▸ DATA FOR ANALYSIS

__________

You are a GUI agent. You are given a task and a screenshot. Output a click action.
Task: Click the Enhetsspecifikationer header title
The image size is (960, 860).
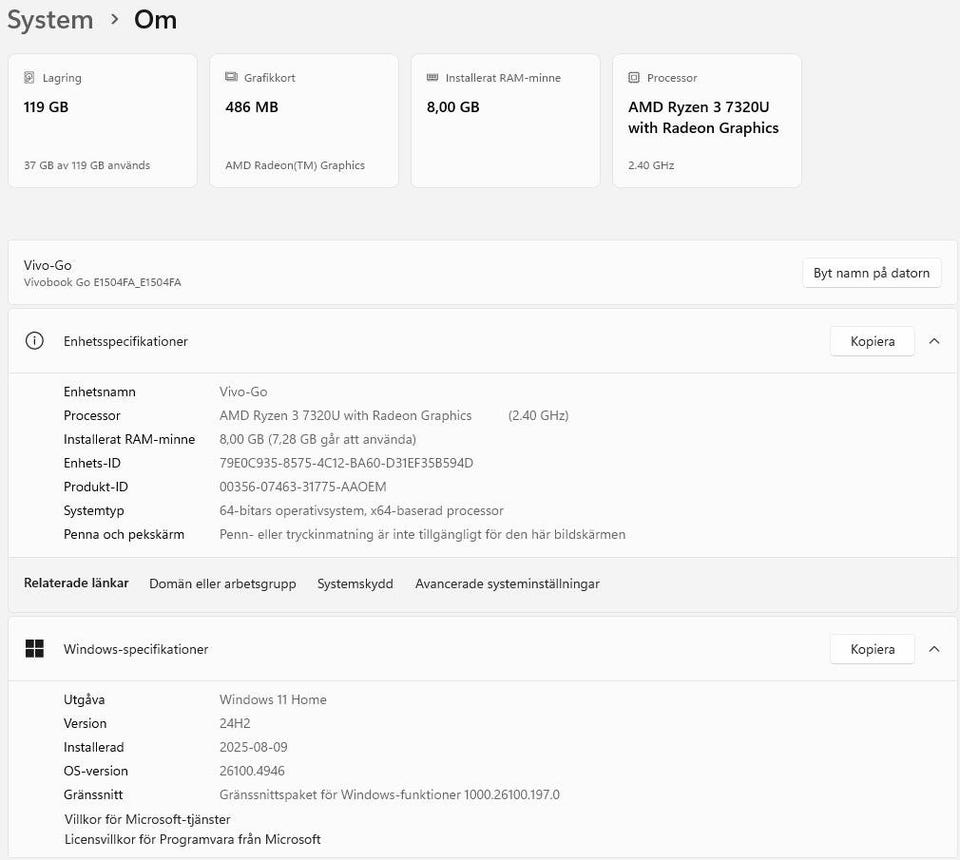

__________

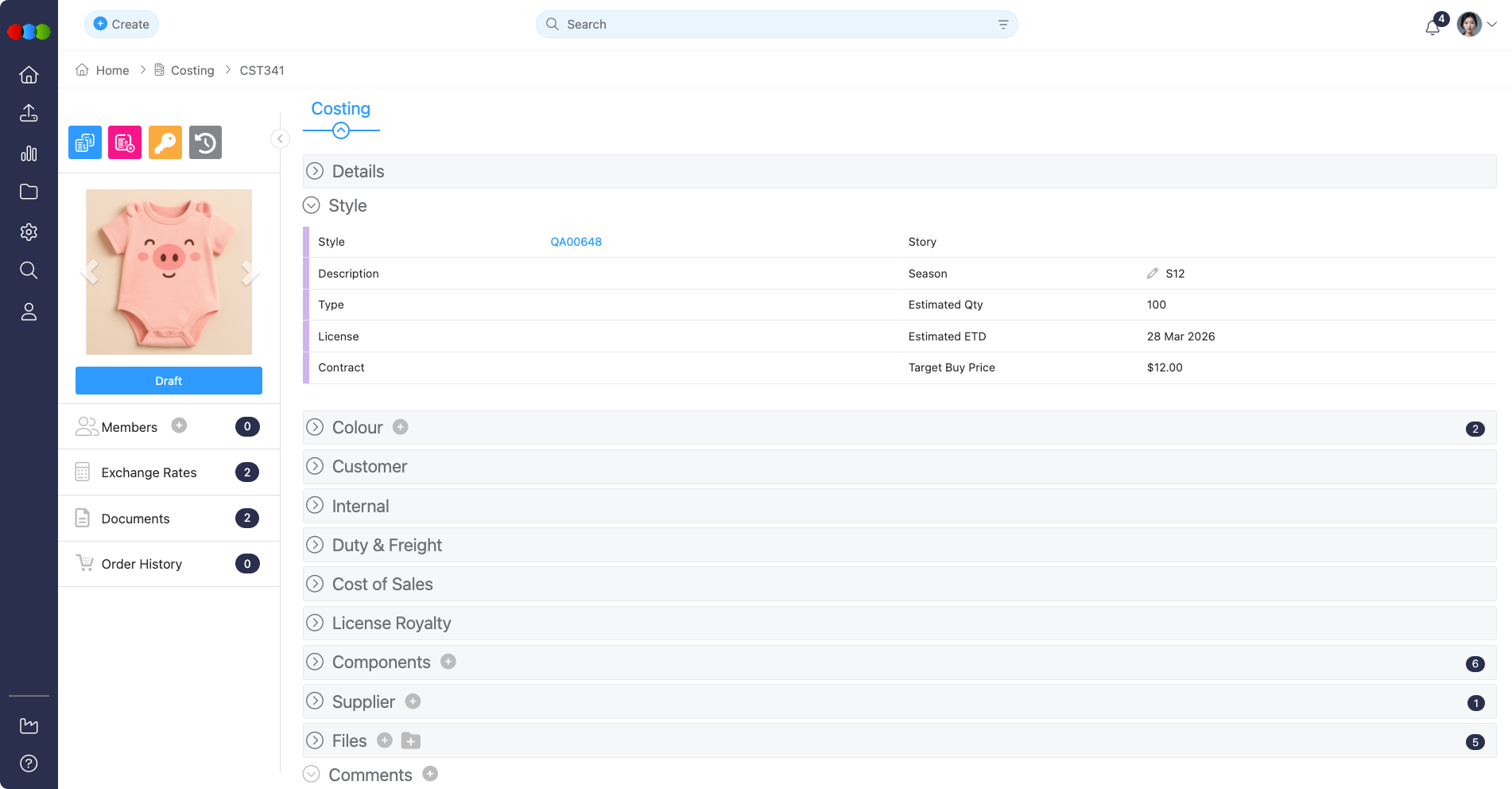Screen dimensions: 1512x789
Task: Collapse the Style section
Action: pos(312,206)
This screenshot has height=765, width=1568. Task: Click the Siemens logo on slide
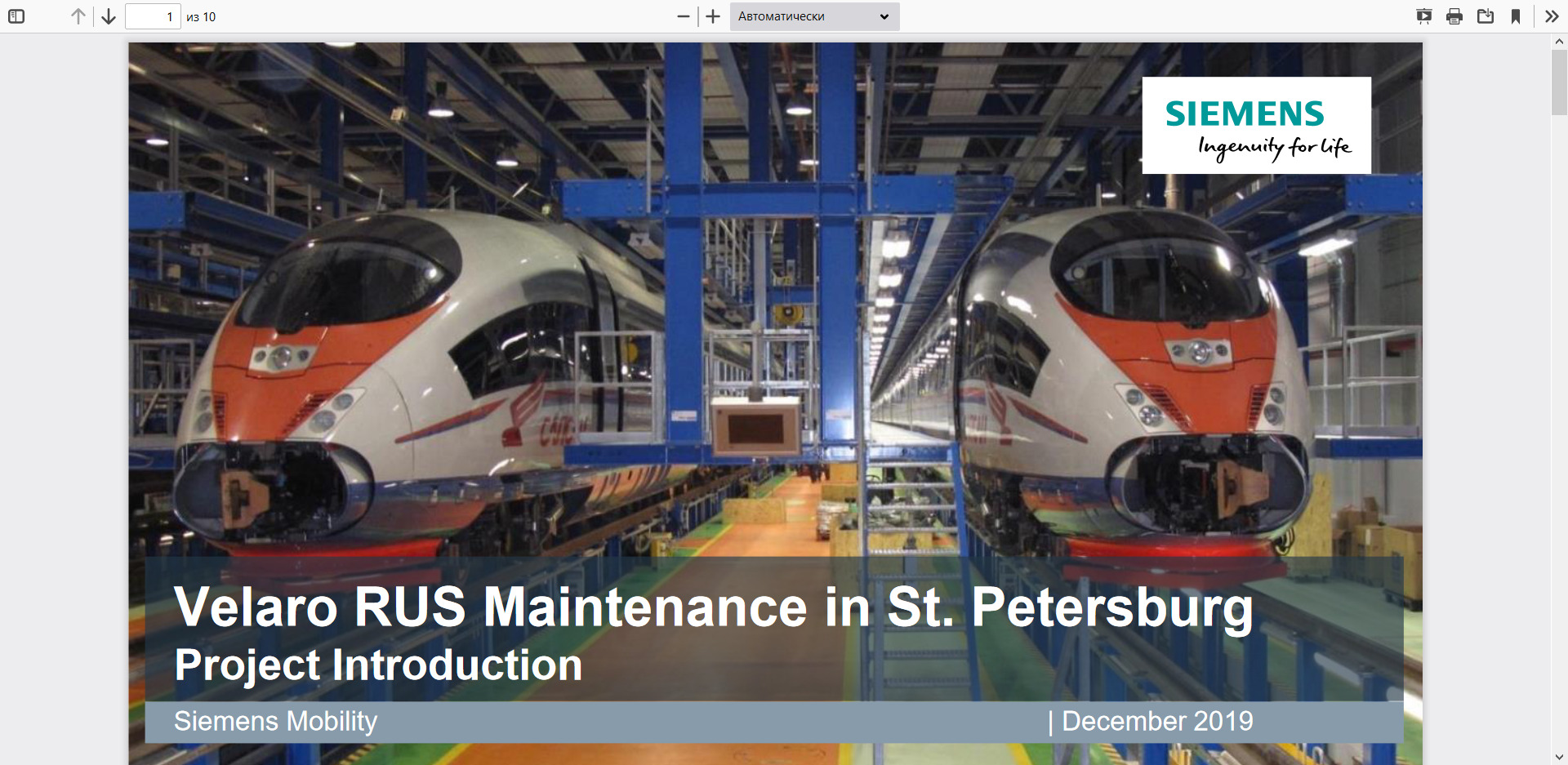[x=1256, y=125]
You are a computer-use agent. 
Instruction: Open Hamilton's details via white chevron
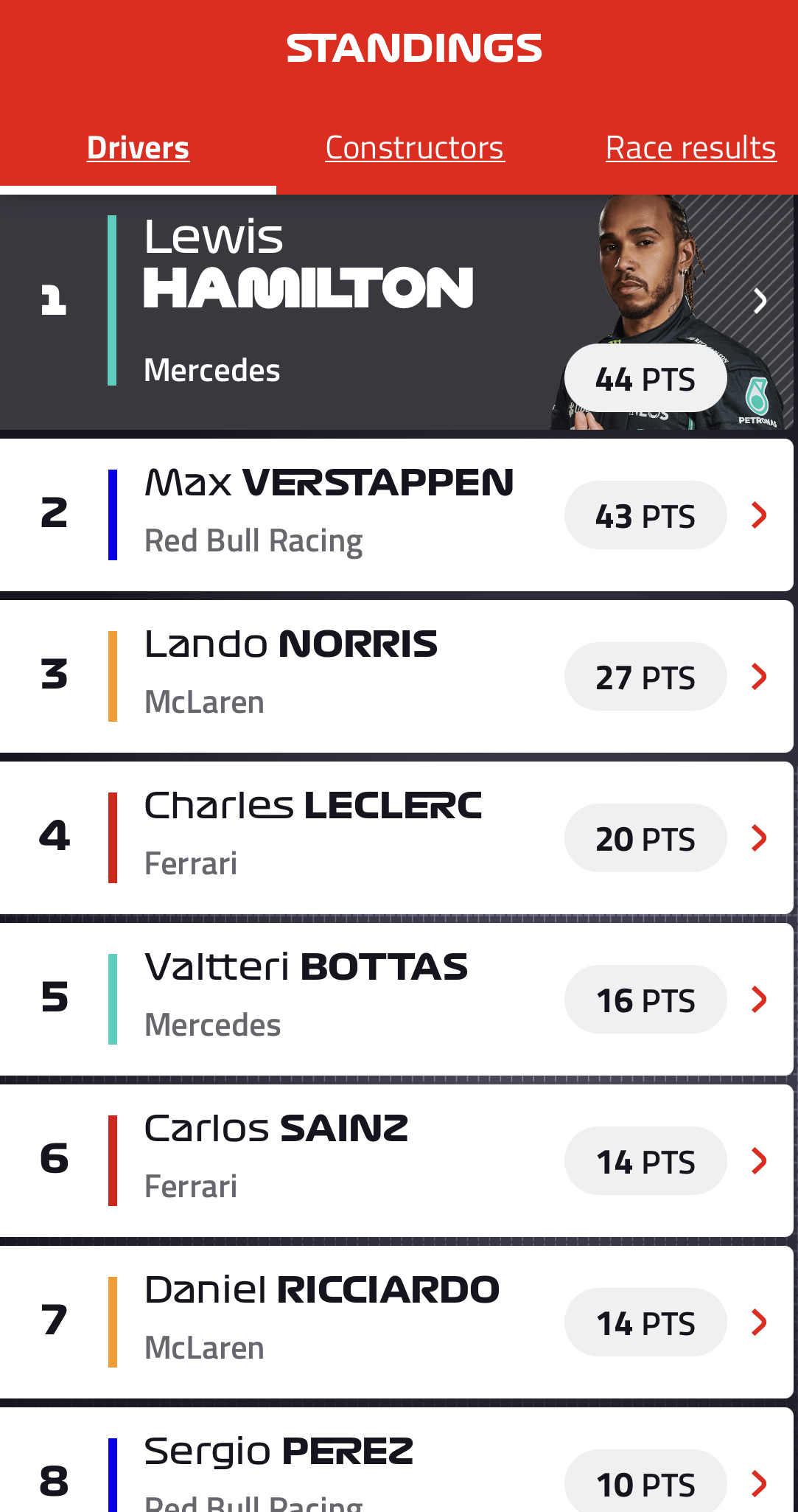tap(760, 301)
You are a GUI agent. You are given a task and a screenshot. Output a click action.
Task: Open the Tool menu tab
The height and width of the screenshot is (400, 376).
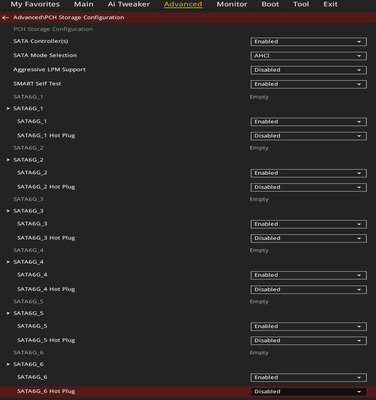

__________

▸ BRIEF
Everything from the line containing "Task: Open the Tool menu tab" through the line containing "The height and" in the material above should be retyped exactly, both ends included, and nothing more.

▸ SOLUTION FOR THIS TASK
Task: Open the Tool menu tab
The height and width of the screenshot is (400, 376).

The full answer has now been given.